• _REQUIRED ACTION_: A verbatim copy of every record is needed.

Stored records
------------------------------------------------------------------------

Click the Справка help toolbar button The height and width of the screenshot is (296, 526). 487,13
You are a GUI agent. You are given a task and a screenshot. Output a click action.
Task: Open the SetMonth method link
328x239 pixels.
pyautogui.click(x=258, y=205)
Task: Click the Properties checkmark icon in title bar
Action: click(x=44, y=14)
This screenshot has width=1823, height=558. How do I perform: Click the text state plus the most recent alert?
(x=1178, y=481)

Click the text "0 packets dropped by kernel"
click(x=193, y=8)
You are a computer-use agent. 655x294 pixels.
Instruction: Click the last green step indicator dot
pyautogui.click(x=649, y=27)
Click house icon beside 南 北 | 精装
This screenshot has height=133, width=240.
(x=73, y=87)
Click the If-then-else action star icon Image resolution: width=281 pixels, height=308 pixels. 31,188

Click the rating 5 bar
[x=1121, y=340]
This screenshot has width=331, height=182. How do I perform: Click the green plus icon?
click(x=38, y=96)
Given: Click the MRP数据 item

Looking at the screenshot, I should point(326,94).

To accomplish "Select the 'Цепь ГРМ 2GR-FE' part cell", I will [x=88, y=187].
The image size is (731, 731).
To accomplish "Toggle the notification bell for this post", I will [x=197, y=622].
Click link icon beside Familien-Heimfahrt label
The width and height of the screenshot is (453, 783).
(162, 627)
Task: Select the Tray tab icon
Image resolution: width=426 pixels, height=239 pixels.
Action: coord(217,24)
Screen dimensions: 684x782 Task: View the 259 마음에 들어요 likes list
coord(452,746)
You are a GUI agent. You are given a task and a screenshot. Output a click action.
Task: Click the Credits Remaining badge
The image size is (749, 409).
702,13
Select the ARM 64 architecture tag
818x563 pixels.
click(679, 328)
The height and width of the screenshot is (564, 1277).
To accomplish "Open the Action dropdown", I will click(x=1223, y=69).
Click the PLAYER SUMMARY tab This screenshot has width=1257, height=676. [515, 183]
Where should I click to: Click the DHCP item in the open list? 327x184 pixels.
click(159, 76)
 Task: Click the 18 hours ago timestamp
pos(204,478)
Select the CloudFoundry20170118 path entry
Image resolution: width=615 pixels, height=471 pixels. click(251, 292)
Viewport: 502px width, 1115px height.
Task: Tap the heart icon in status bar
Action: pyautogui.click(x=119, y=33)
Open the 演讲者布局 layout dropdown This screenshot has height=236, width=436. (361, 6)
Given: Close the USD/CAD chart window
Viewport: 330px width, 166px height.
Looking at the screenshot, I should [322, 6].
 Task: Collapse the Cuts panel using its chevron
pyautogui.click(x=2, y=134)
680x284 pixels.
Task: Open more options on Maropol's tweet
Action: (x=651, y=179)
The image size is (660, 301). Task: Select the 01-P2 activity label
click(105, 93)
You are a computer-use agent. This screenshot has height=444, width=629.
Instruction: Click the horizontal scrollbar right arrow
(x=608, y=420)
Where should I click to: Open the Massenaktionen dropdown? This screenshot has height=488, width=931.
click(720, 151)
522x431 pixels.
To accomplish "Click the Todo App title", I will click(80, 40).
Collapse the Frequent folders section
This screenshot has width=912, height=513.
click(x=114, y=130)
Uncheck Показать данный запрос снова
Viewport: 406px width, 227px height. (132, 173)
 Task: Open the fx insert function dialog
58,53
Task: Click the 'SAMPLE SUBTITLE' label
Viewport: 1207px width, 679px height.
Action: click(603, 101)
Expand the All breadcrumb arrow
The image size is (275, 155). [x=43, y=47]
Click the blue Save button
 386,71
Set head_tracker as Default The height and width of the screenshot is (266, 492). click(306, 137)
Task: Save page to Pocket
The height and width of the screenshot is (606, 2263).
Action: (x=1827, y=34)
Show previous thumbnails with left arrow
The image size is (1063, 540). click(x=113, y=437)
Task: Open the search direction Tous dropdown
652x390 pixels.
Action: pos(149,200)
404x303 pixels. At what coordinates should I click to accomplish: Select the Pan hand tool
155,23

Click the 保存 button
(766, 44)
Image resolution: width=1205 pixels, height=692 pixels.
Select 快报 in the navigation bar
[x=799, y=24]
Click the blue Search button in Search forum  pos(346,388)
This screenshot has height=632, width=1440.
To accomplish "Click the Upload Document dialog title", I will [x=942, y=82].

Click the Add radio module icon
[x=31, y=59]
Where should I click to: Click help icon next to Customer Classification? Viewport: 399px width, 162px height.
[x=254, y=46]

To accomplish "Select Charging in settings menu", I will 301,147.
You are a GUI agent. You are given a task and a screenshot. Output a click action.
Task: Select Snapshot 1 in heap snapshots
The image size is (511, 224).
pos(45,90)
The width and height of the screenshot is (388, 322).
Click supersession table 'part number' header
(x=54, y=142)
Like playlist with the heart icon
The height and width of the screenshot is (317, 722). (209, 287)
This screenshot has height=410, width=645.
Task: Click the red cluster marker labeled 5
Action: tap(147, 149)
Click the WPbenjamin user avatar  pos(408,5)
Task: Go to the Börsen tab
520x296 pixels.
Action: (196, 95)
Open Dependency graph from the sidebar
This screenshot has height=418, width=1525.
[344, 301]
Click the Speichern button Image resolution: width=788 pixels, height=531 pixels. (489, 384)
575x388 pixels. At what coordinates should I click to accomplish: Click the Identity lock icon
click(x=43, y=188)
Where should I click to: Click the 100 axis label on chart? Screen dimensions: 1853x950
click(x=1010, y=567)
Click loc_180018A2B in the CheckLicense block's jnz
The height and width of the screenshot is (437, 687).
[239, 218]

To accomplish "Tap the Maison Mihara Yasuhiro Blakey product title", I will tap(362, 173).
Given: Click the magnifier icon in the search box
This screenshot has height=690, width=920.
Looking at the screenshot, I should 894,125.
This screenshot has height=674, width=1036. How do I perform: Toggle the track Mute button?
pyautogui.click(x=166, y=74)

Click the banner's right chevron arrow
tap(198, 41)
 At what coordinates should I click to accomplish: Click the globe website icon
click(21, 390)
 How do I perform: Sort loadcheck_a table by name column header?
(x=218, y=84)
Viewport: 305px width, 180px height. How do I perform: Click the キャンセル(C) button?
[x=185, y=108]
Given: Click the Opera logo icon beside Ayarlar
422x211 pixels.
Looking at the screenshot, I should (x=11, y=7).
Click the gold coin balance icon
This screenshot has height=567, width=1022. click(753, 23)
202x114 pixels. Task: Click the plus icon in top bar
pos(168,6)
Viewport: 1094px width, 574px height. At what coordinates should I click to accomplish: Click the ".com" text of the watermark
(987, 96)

------------------------------------------------------------------------

• _ANSWER SECTION_:
Click the Справка help toolbar button The height and width of the screenshot is (296, 526). 487,13
You are a GUI agent. You are given a task and a screenshot. Output a click action.
Task: Open the SetMonth method link
328x239 pixels.
pyautogui.click(x=258, y=205)
Task: Click the Properties checkmark icon in title bar
Action: click(x=44, y=14)
This screenshot has width=1823, height=558. How do I perform: Click the text state plus the most recent alert?
(x=1178, y=481)

Click the text "0 packets dropped by kernel"
click(x=193, y=8)
You are a computer-use agent. 655x294 pixels.
Instruction: Click the last green step indicator dot
pyautogui.click(x=649, y=27)
Click house icon beside 南 北 | 精装
This screenshot has height=133, width=240.
(x=73, y=87)
Click the If-then-else action star icon Image resolution: width=281 pixels, height=308 pixels. 31,188

Click the rating 5 bar
[x=1121, y=340]
This screenshot has width=331, height=182. How do I perform: Click the green plus icon?
click(x=38, y=96)
Given: Click the MRP数据 item

Looking at the screenshot, I should point(326,94).

To accomplish "Select the 'Цепь ГРМ 2GR-FE' part cell", I will [x=88, y=187].
The image size is (731, 731).
To accomplish "Toggle the notification bell for this post", I will [x=197, y=622].
Click link icon beside Familien-Heimfahrt label
The width and height of the screenshot is (453, 783).
(162, 627)
Task: Select the Tray tab icon
Image resolution: width=426 pixels, height=239 pixels.
Action: coord(217,24)
Screen dimensions: 684x782 Task: View the 259 마음에 들어요 likes list
coord(452,746)
You are a GUI agent. You are given a task and a screenshot. Output a click action.
Task: Click the Credits Remaining badge
The image size is (749, 409).
702,13
Select the ARM 64 architecture tag
818x563 pixels.
click(679, 328)
The height and width of the screenshot is (564, 1277).
To accomplish "Open the Action dropdown", I will click(x=1223, y=69).
Click the PLAYER SUMMARY tab This screenshot has width=1257, height=676. [515, 183]
Where should I click to: Click the DHCP item in the open list? 327x184 pixels.
click(159, 76)
 Task: Click the 18 hours ago timestamp
pos(204,478)
Select the CloudFoundry20170118 path entry
Image resolution: width=615 pixels, height=471 pixels. click(251, 292)
Viewport: 502px width, 1115px height.
Task: Tap the heart icon in status bar
Action: pyautogui.click(x=119, y=33)
Open the 演讲者布局 layout dropdown This screenshot has height=236, width=436. (361, 6)
Given: Close the USD/CAD chart window
Viewport: 330px width, 166px height.
Looking at the screenshot, I should [322, 6].
 Task: Collapse the Cuts panel using its chevron
pyautogui.click(x=2, y=134)
680x284 pixels.
Task: Open more options on Maropol's tweet
Action: (x=651, y=179)
The image size is (660, 301). Task: Select the 01-P2 activity label
click(105, 93)
You are a computer-use agent. This screenshot has height=444, width=629.
Instruction: Click the horizontal scrollbar right arrow
(x=608, y=420)
Where should I click to: Open the Massenaktionen dropdown? This screenshot has height=488, width=931.
click(720, 151)
522x431 pixels.
To accomplish "Click the Todo App title", I will click(80, 40).
Collapse the Frequent folders section
This screenshot has width=912, height=513.
click(x=114, y=130)
Uncheck Показать данный запрос снова
Viewport: 406px width, 227px height. (132, 173)
 Task: Open the fx insert function dialog
58,53
Task: Click the 'SAMPLE SUBTITLE' label
Viewport: 1207px width, 679px height.
Action: click(603, 101)
Expand the All breadcrumb arrow
The image size is (275, 155). [x=43, y=47]
Click the blue Save button
 386,71
Set head_tracker as Default The height and width of the screenshot is (266, 492). click(306, 137)
Task: Save page to Pocket
The height and width of the screenshot is (606, 2263).
Action: (x=1827, y=34)
Show previous thumbnails with left arrow
The image size is (1063, 540). click(x=113, y=437)
Task: Open the search direction Tous dropdown
652x390 pixels.
Action: pos(149,200)
404x303 pixels. At what coordinates should I click to accomplish: Select the Pan hand tool
155,23

Click the 保存 button
(766, 44)
Image resolution: width=1205 pixels, height=692 pixels.
Select 快报 in the navigation bar
[x=799, y=24]
Click the blue Search button in Search forum  pos(346,388)
This screenshot has height=632, width=1440.
To accomplish "Click the Upload Document dialog title", I will [x=942, y=82].

Click the Add radio module icon
[x=31, y=59]
Where should I click to: Click help icon next to Customer Classification? Viewport: 399px width, 162px height.
[x=254, y=46]

To accomplish "Select Charging in settings menu", I will 301,147.
You are a GUI agent. You are given a task and a screenshot. Output a click action.
Task: Select Snapshot 1 in heap snapshots
The image size is (511, 224).
pos(45,90)
The width and height of the screenshot is (388, 322).
Click supersession table 'part number' header
(x=54, y=142)
Like playlist with the heart icon
The height and width of the screenshot is (317, 722). (209, 287)
This screenshot has height=410, width=645.
Task: Click the red cluster marker labeled 5
Action: tap(147, 149)
Click the WPbenjamin user avatar  pos(408,5)
Task: Go to the Börsen tab
520x296 pixels.
Action: (196, 95)
Open Dependency graph from the sidebar
This screenshot has height=418, width=1525.
[344, 301]
Click the Speichern button Image resolution: width=788 pixels, height=531 pixels. (489, 384)
575x388 pixels. At what coordinates should I click to accomplish: Click the Identity lock icon
click(x=43, y=188)
Where should I click to: Click the 100 axis label on chart? Screen dimensions: 1853x950
click(x=1010, y=567)
Click loc_180018A2B in the CheckLicense block's jnz
The height and width of the screenshot is (437, 687).
[239, 218]

To accomplish "Tap the Maison Mihara Yasuhiro Blakey product title", I will tap(362, 173).
Given: Click the magnifier icon in the search box
This screenshot has height=690, width=920.
Looking at the screenshot, I should 894,125.
This screenshot has height=674, width=1036. How do I perform: Toggle the track Mute button?
pyautogui.click(x=166, y=74)

Click the banner's right chevron arrow
tap(198, 41)
 At what coordinates should I click to accomplish: Click the globe website icon
click(21, 390)
 How do I perform: Sort loadcheck_a table by name column header?
(x=218, y=84)
Viewport: 305px width, 180px height. How do I perform: Click the キャンセル(C) button?
[x=185, y=108]
Given: Click the Opera logo icon beside Ayarlar
422x211 pixels.
Looking at the screenshot, I should (x=11, y=7).
Click the gold coin balance icon
This screenshot has height=567, width=1022. click(753, 23)
202x114 pixels. Task: Click the plus icon in top bar
pos(168,6)
Viewport: 1094px width, 574px height. At what coordinates should I click to accomplish: Click the ".com" text of the watermark
(987, 96)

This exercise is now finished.